> _Text excerpt_:
Escaping SA’s poverty trap requires global integration

19th August 2015

Skilled professionals continue to depart beautiful and temperate South Africa for Dubai and Abu Dhabi. How is this explained? For Asians unaffiliated with SA’s history or ethnic groups, it is easy to see that the Suez Canal, built 150 years ago and recently expanded, limits SA’s current potential at least as much as apartheid’s significant residues.

The United Arab Emirates and neighbouring Qatar could not have hoped to mimic the Singapore growth model were it not for the canal. Like SA, these nations need to overcome the “resource curse” which undermines investing in people and competitive enterprises. Unlike SA, these countries are run by monarchs who are taking a long view. Manufacturing does not offer realistic development paths for them – or SA – while the canal upgrades their shipping and trading relevance at SA’s enduring expense.

SA’s economy withstood isolating sanctions under apartheid through focusing on developing broad competencies. Meanwhile Asian growth was surging based upon global integration, competitiveness, and specialisation. When the ANC came to power, they showed little interest in global integration and specialisation as this required an emphasis on competitiveness which was anathema to their Tripartite Alliance partners. Achieving international competitiveness is a much higher bar than simply being competent

It is time to accept that SA has entered a poverty trap reflecting how both the former and current political regimes chose political patronage reliant upon resource extraction instead of supporting broadly empowering growth models in accord with global conditions. The costs of isolation are again threatening a breaking point.

SA’s extreme levels of unemployment, poverty, household debt and now prolonged low growth are symptoms evidencing a poverty trap. Compared to recessions, poverty traps are far less common, less well defined, and much harder to escape. The causes of SA’s poverty trap trace to policies and positioning which place the nation at odds with the demands, and opportunities, of today’s highly integrated and ultra demanding global economy.

Binding constraints, such as Eskom’s production woes, limit per capita income growth to, at best, 2% a year for the next several years which is insufficient to alleviate poverty or unemployment. That SA’s economy is held back by an expanding parade of binding constraints points to deeper difficulties.

Sixty percent of the people in the world are Asian and from their perspective, SA’s Europeans and Africans are collections of tribes which have long been wrestling to control SA’s natural resources without ever having focused on producing value-added exports. Conversely, the spectacular rise of East Asia is the story of nations importing manufacturing know-how and then successfully competing globally. This growth model has never taken hold in SA, a land profoundly endowed by nature and hectically isolated. Both characteristics arrest competitiveness. The much-celebrated political transition of 1994 led to a lifting of sanctions yet the trajectory of SA’s integration into the global economy remains woefully inadequate.

The value of resource endowments has recently taken what is quite likely to be a lasting hit. The information era and climate change concerns are combining in ways which can permanently downgrade industrial and extraction prospects.

> _Data under study_:
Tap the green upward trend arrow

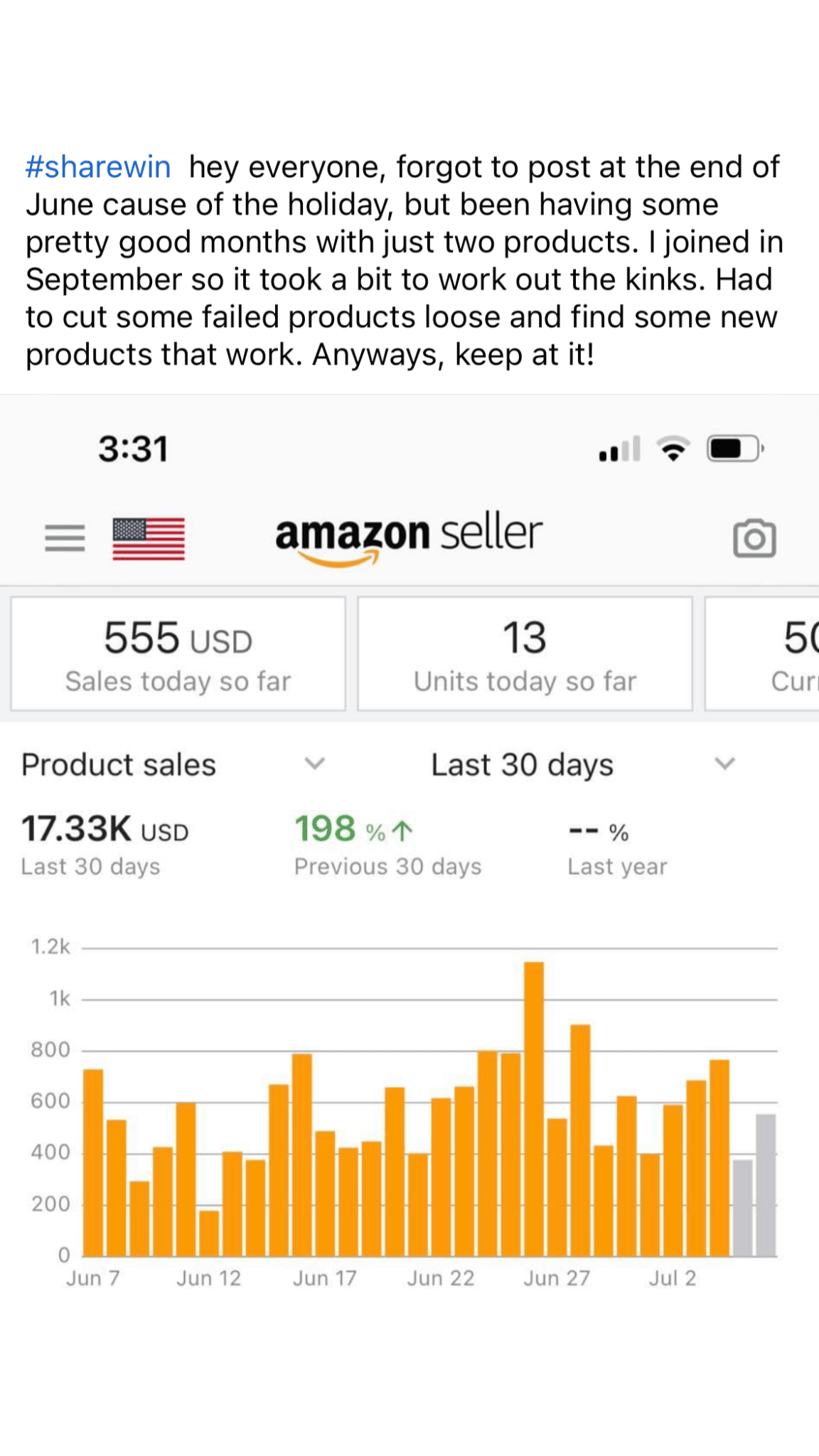tap(403, 830)
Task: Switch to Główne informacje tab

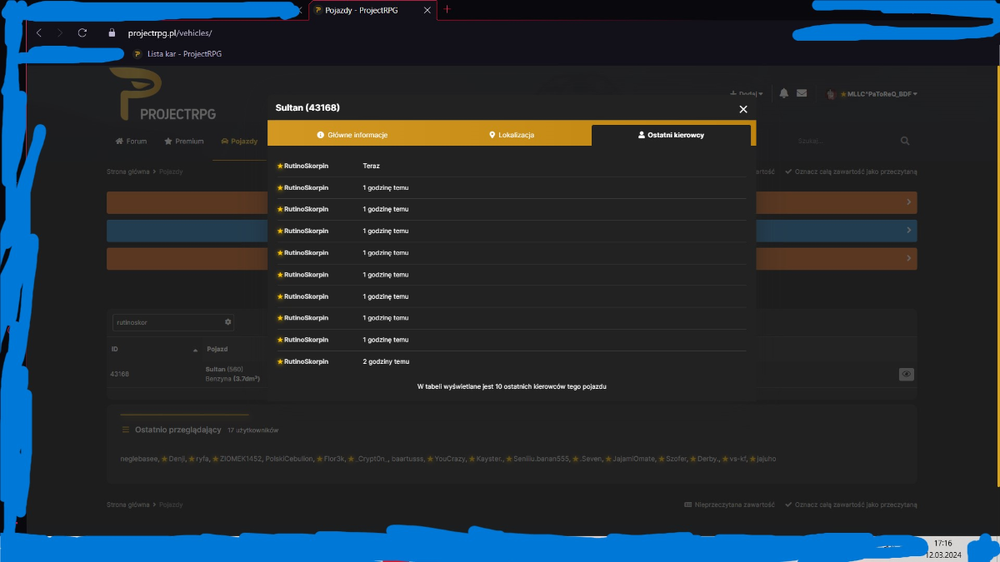Action: pyautogui.click(x=352, y=135)
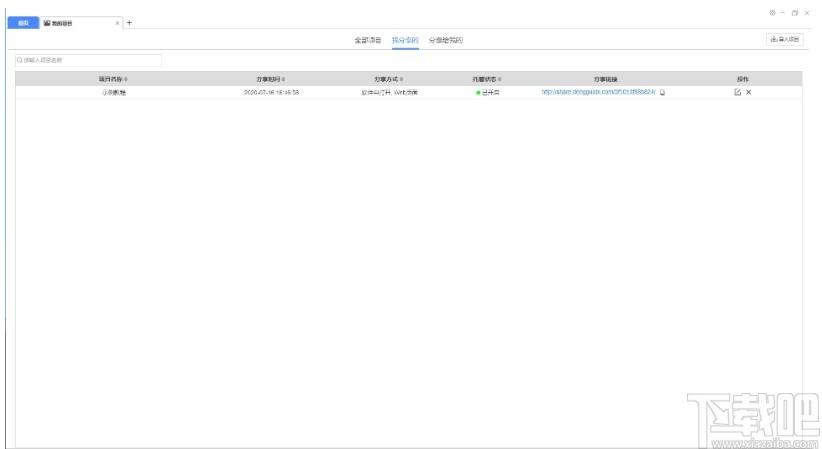Screen dimensions: 822x449
Task: Sort by 分享时间 column header
Action: (x=271, y=79)
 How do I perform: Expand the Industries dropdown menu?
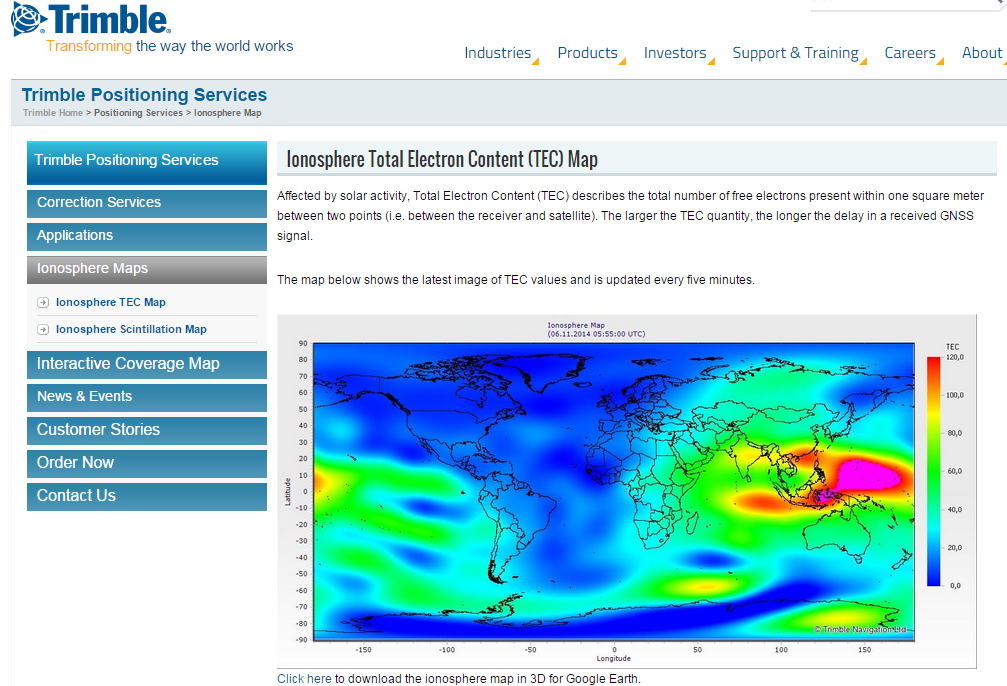(498, 52)
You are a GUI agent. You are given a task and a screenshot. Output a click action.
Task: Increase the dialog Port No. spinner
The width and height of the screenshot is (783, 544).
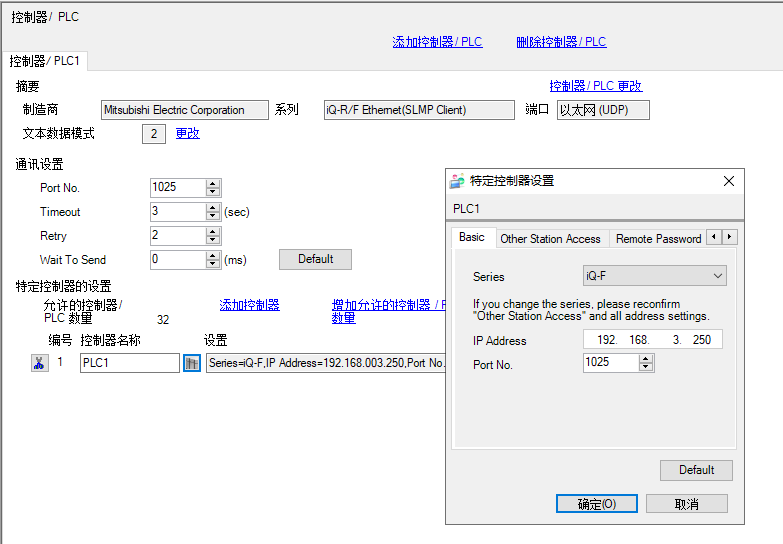tap(646, 360)
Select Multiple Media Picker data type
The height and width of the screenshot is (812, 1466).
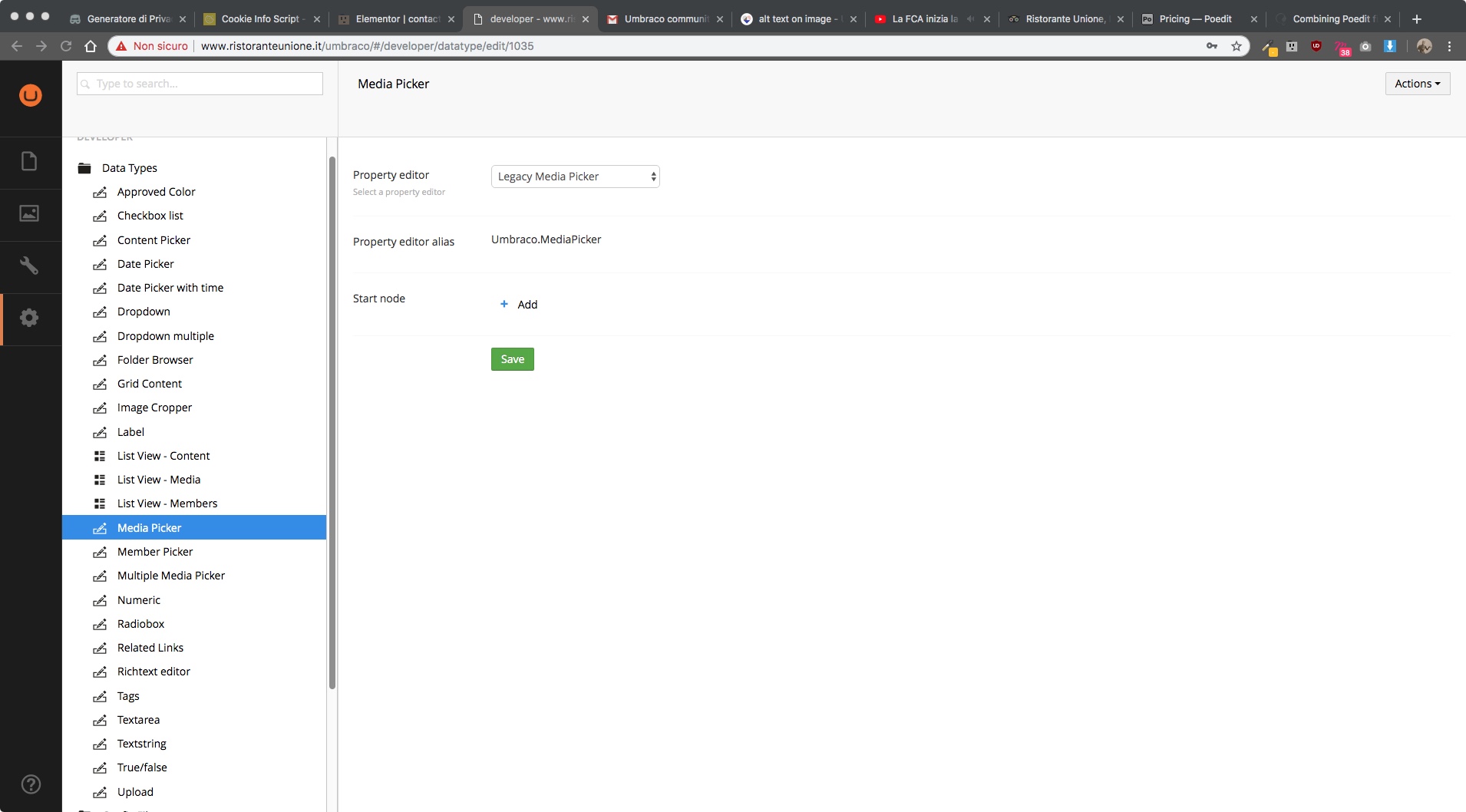click(x=170, y=576)
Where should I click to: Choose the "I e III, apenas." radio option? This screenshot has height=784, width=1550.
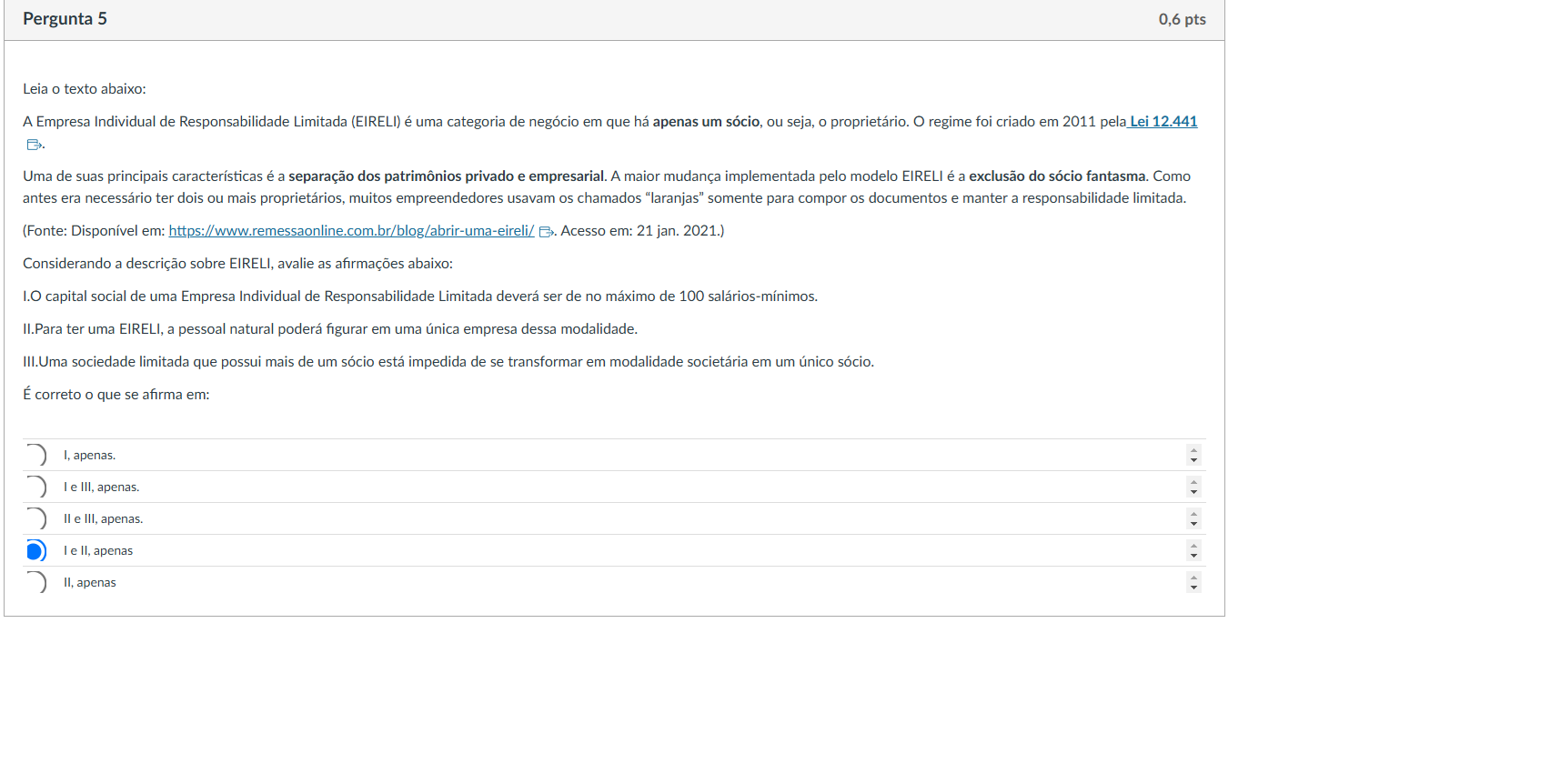(35, 487)
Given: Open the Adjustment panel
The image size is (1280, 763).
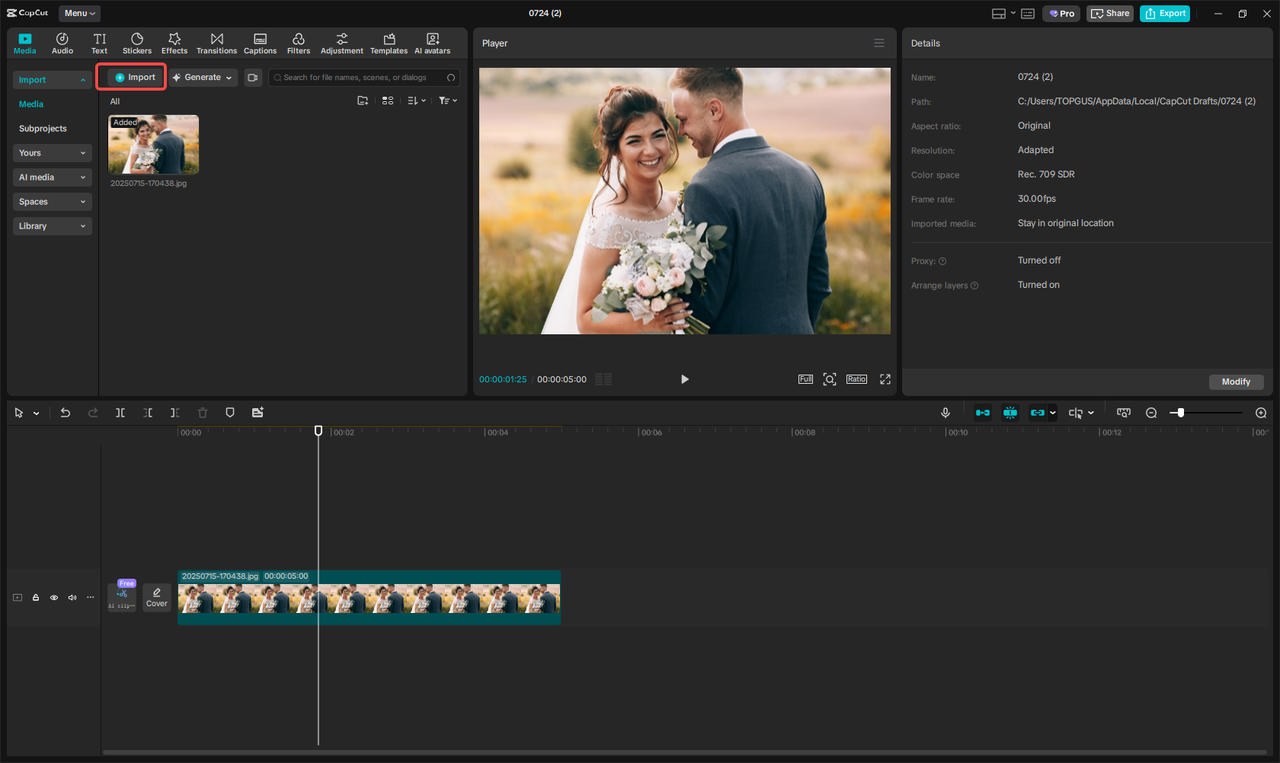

> _Problems and tasks_:
a) According to the article on South Africa's poverty trap, what limits per capita income growth to at best 2% a year?
b) From the article on South Africa's poverty trap, return everything from "19th August 2015" down to "SA’s enduring expense.", copied word for word.

> _Written answers_:
a) Binding constraints such as Eskom's production woes.

b)
19th August 2015

Skilled professionals continue to depart beautiful and temperate South Africa for Dubai and Abu Dhabi. How is this explained? For Asians unaffiliated with SA’s history or ethnic groups, it is easy to see that the Suez Canal, built 150 years ago and recently expanded, limits SA’s current potential at least as much as apartheid’s significant residues.

The United Arab Emirates and neighbouring Qatar could not have hoped to mimic the Singapore growth model were it not for the canal. Like SA, these nations need to overcome the “resource curse” which undermines investing in people and competitive enterprises. Unlike SA, these countries are run by monarchs who are taking a long view. Manufacturing does not offer realistic development paths for them – or SA – while the canal upgrades their shipping and trading relevance at SA’s enduring expense.